"The conditions do not exist for Volvo to reach an agreement with the EU competition authority," the company said in a press release that sharply criticized the commission.
The commission's major concerns centered on the monopoly a Volvo/Scania merger would create in Scandanavian countries, Volvo argued that the market for heavy trucks and buses should be viewed as pan-European.
"The industry is highly internationalized and competitive, with customers who operate transnationally," it said. "National laws have been successively harmonized and national restrictions for road transports have been eliminated. This transformation of the conditions for commercial transport has occurrred in a short time and was accelerated by the formation of the EU common market."
The company also pointed out that the commission has taken this view in prior decisions, including the merger of French RVI and Italian Iveco's bus operations and DaimlerChrysler's acquisition of German bus maker Kassboher. Both were approved a few years ago.
"The competitive authority has not applied the same perspective in the review of Volvo's acquisiton of Scania," the Swedish truck and bus manufacturer said. "In Volvo's case, the authority contends that each country in the EU should be viewed as a separate market."
Prior decisions by the EU commission "must be prejudicial, particularly since the development in recent years has been toward further liberilzation and internationalziation," it continued. "In Volvo's opinion, it is unacceptable that certain manufacturers from large countries are covered by one interpretation of the EU competition rules, while certain manufacutarers in samll countries are covered by another."

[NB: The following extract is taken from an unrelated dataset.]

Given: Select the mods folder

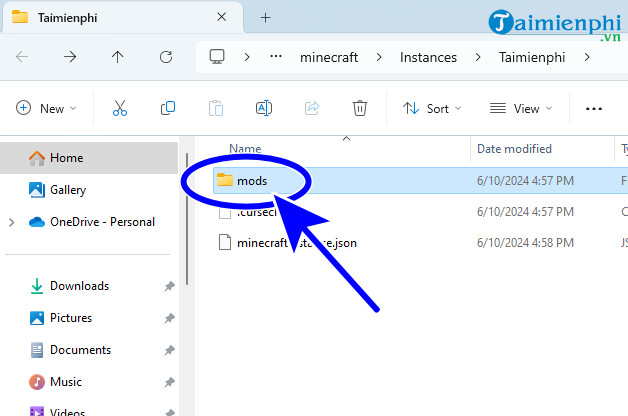Looking at the screenshot, I should tap(251, 180).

Volvo confirmed earlier reports that both it and Scania has offered to open their dealer service networks to other nameplates. Volvo has also offered to sell its 38% stake in Bilia AB and to drop the Scania name on trucks and buses sold in Sweden, Finland, and Norway for two years. In a later proposal to the commission, however, it withdrew that last two offers but said it would reduce the combined Volvo/Scania market share by 15 percentage points in Sweden and Norway, and 10 percentage points in Finland.
As an alternative to guaranteed market shares, Volvo offered to let competitors take over a large number of dealers in Sweden, Norway and Finland.
In negotiations with Volvo, the commision presented several other possibilities:
* Volvo could divest Scania's bus operations.
* Volvo would be banned from using the Scania nems for trucks in Sweden, Norway, Finaland, Denmark and Ireland.
* Distribution of Scania's products in Sweden, Norway, Finland, Denmark and Ireland be transferred to competitiors for 7 years.
* All Volvo and Scania owned dealerships in Sweden, Norway, Finland, Denmark and Ireland would be sold to competitors.
"These are measures that do not stand in any reasonable proportion to the scope of the problem," said Volvo CEO Leif Johansson. "There is a risk that this measure would also destroy Volvo's and Scania's operations outside the countries convered and, naturally it is totally out of the question that we would be involved in such actions. As a matter of fact, it appears that currently there are no concessions in any respect tht could satisfy the demands of the authorities."
Volvo is expected to announce shortly that it is considering other options for global expansion. According to the Financial Times of London many European investment bankers believe the company will again approach Navistar International or MAN. Asian expansion may come through a tie-up with Mitsubishi.